Under this scheme, around 16 Eritrean nationals are to depart on Friday from Rome’s Ciampino airport, according to the European Asylum Support Office.

European Commission spokeswoman Natasha Bertaud later spoke of “around 20 people,” adding that the figure was not yet finalised.

Their asylum claims will be processed in Sweden.

The country was one of the first to pledge spots for asylum seekers under the EU scheme, Bertaud said.

“This is a historic day for Europe,” EU Migration Commissioner Dimitris Avramopoulos said on Thursday.

“The number is not big but … it’s a good start,” he told journalists in Luxembourg, where EU ministers were holding migration talks.
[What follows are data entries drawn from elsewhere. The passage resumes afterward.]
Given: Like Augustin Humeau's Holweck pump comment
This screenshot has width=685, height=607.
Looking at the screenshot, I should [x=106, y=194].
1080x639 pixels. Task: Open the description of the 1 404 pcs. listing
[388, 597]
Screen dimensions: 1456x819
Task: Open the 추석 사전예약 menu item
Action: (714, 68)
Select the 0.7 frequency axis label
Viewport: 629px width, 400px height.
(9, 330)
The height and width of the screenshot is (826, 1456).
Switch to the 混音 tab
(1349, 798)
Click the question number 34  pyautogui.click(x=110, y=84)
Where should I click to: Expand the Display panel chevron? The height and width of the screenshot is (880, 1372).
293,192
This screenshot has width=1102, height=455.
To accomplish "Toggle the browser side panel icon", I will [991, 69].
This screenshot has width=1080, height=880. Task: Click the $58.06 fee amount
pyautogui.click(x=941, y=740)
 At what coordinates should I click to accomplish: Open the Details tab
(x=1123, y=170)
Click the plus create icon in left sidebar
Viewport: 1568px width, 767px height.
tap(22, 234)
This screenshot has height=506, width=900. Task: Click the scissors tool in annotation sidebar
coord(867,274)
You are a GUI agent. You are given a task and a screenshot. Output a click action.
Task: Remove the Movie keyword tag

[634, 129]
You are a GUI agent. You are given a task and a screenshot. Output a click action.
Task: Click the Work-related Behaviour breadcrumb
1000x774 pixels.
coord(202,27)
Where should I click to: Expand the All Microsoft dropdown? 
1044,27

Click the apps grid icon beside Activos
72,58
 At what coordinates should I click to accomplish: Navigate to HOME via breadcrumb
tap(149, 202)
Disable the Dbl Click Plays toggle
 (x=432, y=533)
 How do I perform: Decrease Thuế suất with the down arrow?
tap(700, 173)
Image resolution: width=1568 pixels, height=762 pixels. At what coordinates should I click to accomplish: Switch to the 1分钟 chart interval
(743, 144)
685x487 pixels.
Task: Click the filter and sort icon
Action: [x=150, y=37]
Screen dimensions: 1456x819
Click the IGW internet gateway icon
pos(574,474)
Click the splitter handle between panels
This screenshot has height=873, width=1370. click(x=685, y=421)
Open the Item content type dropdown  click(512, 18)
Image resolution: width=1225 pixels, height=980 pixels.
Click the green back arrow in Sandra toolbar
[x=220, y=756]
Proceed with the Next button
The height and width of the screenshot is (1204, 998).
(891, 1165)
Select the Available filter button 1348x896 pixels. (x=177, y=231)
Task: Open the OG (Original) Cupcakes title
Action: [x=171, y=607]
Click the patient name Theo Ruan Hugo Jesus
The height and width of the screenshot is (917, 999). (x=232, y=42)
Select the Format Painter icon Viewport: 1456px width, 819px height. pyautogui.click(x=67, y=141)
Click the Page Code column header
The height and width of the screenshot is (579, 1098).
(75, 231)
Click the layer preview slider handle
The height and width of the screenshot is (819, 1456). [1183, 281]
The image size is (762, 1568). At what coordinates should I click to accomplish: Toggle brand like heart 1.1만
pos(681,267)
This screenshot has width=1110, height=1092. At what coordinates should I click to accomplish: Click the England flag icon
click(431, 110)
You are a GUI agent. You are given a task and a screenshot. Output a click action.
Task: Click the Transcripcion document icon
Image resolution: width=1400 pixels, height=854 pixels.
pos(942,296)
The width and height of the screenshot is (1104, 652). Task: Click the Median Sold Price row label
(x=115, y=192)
The commissioner is due to meet the group of Eritreans ahead of their departure from Rome, together with Luxembourg Foreign Minister Jean Asselborn, whose country holds the EU’s rotating presidency.

The officials will later travel to the Italian island outpost of Lampedusa to visit a so-called “hotspot,” a beefed-up migrant reception centre designed to register and screen all incoming boat migrants.

As part of the redistribution scheme, the EU has asked Italy and Greece to improve their efforts to identify incoming sea migrants.

The idea is to let people with legitimate grounds for asylum stay in the EU, but to swiftly repatriate economic migrants.

The two countries have been accused of dragging their feet on establishing the hotspot centres.

Asselborn and Avramopoulos are due later Friday to travel to Athens for talks with Greek Prime Minister Alexis Tsipras and local authorities on the roll-out of hotspots in Greece.

The first relocation of asylum seekers from Greece is expected to take place within the next two weeks, Avramopoulos said.

As of Thursday, more than 580 000 people had reached southern Europe by sea this year, according to the International Organisation for Migration.